Nick took off running.

Ignoring Nick, Amanda focused on Kyrian. “I’m not going to let you die,” she insisted, her tone high-pitched and sharp. “Damn it, Kyrian, you can’t die like this and become a Shade. I won’t let you.”

The tender look in his eyes stole her breath. “I’m only sorry I failed you. I wish I could have been the hero you deserved.”

Amanda took his face in her hands and made him look at her. Her hands shook as she wiped the blood away from his lips and nose. “Don’t you dare give up. Do you hear me? If you die, who’s to say Desiderius won’t get Talon, too? Fight for me, Kyrian. Please!”

Kyrian grimaced. “It’s all right, Amanda. I’m just glad you found me. I didn’t want to die alone … again.”

Her heart lurched at the words as tears fell down her face. No! The scream reverberated through her soul.

She couldn’t let him die. Not like this. Not after he had protected and cared for her. Not after he had come to mean so much to her.

Over and over in her mind, she pictured her precious Dark-Hunter roaming the earth trapped between worlds. Forever hungry. Forever alone.

She couldn’t allow that to happen.

Nick returned with a crowbar in his hands.

“What are you doing?”

Nick gave her a hard stare. “I’m not going to let him die like this.

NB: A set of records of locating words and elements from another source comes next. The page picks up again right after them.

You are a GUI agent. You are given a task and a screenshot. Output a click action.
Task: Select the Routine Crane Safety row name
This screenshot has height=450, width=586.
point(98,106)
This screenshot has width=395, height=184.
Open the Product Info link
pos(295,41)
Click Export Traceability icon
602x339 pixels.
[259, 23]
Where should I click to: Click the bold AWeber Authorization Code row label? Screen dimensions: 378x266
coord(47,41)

I’m going to get him free.” He tried to pry the nail out of Kyrian’s hand.

Kyrian drew rigid from the pain.

“No!” Amanda shouted.

Nick went flying. “What the hell?”

Before she knew what she was doing, she felt her powers well up inside her. They surged forward like a waterfall, out of her control.

In that instant, the nails came free of Kyrian’s body and he fell into her arms. “Help me, Nick,” she breathed, trying to stay on her feet and hold him up.

Nick was aghast.

Shaking off his stupor, Nick picked Kyrian up in his arms. He staggered from the weight of him, but made his way to the car as fast as he could. “We still don’t have enough time to get him home before sunrise,” he panted out in broken syllables.

“We can take him to my sister’s. She only lives a block over.”

“Which sister?”

“Esmeralda. You met her earlier, the one with the long black hair.”

“The voodoo high priestess?”

“No, the midwife.”

Without another word, Nick drove them to Essie’s house in record time. It took some doing, but they managed to get Kyrian to the porch just as the sun started to rise over the roof opposite them.

Amanda pounded on the door to her sister’s narrow Victorian home. “Esmeralda? Hurry! Open the door.”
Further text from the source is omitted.